Provided entries: Begin

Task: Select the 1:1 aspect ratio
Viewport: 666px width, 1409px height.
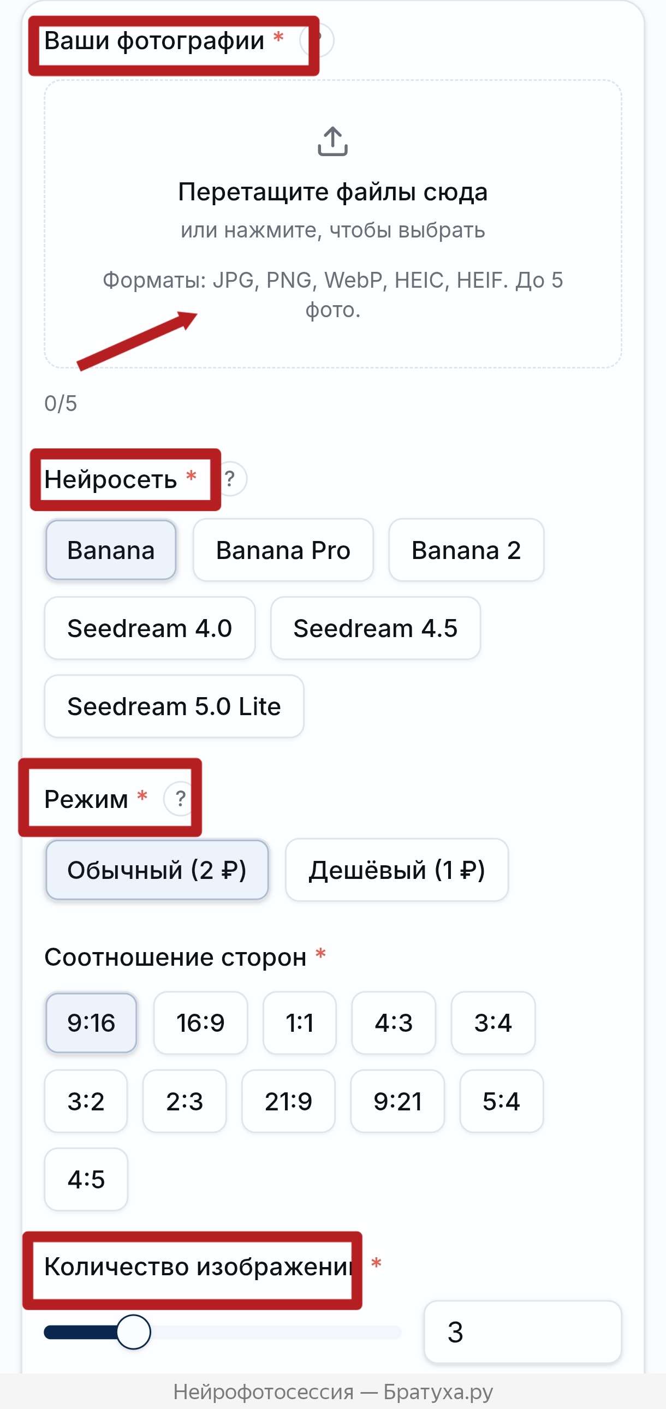Action: tap(299, 1022)
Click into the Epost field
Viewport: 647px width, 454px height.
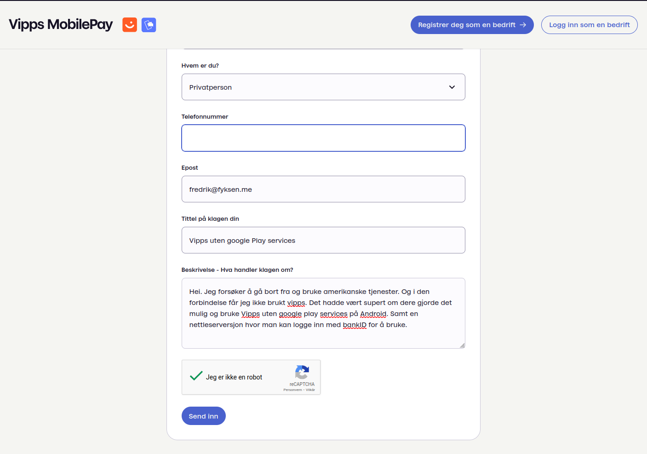pos(323,189)
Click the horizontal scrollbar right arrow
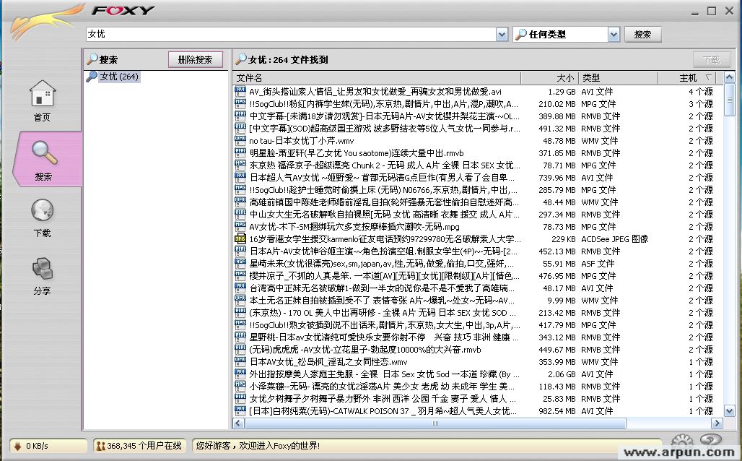The image size is (742, 461). [717, 423]
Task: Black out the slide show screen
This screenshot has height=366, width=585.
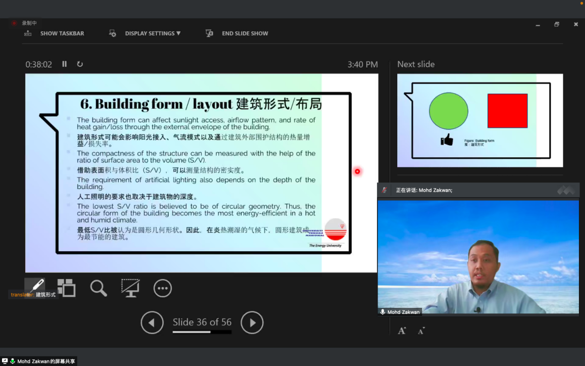Action: [130, 288]
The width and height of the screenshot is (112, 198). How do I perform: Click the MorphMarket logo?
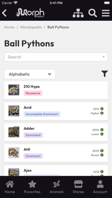(30, 13)
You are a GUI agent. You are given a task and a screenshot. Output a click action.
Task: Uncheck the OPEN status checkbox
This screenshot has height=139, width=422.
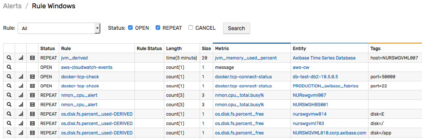[130, 28]
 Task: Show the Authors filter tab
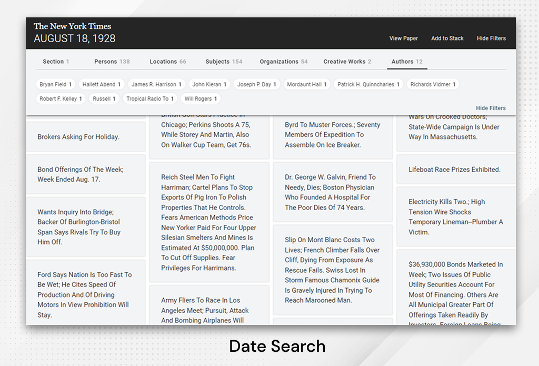pos(406,61)
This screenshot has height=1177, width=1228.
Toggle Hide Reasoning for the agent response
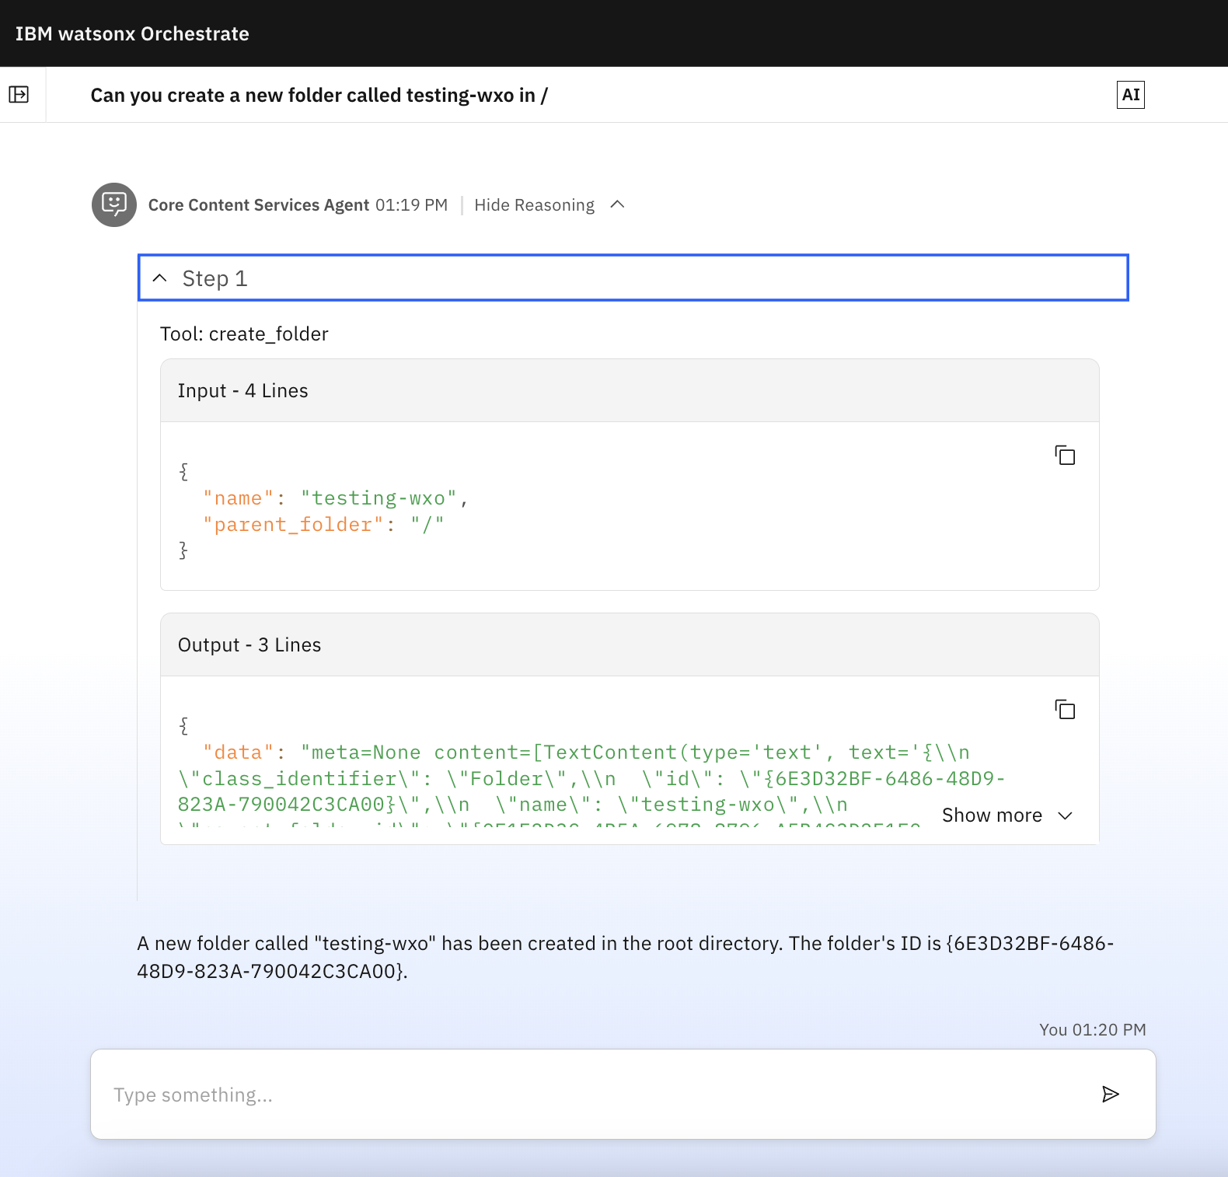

Provided entries: End

### [How to complete this task]
Apart from the images, the entries above must be returned without alteration.

### [Output of the task]
Task: Select the 1:1 aspect ratio
Viewport: 666px width, 1409px height.
Action: tap(299, 1022)
Click into the Epost field
Viewport: 647px width, 454px height.
pos(323,189)
Click the horizontal scrollbar right arrow
The image size is (742, 461). [717, 423]
Task: Black out the slide show screen
This screenshot has height=366, width=585.
Action: [130, 288]
The width and height of the screenshot is (112, 198). How do I perform: Click the MorphMarket logo?
(30, 13)
You are a GUI agent. You are given a task and a screenshot. Output a click action.
Task: Uncheck the OPEN status checkbox
This screenshot has height=139, width=422.
[130, 28]
 Task: Show the Authors filter tab
pos(406,61)
This screenshot has height=1177, width=1228.
Toggle Hide Reasoning for the agent response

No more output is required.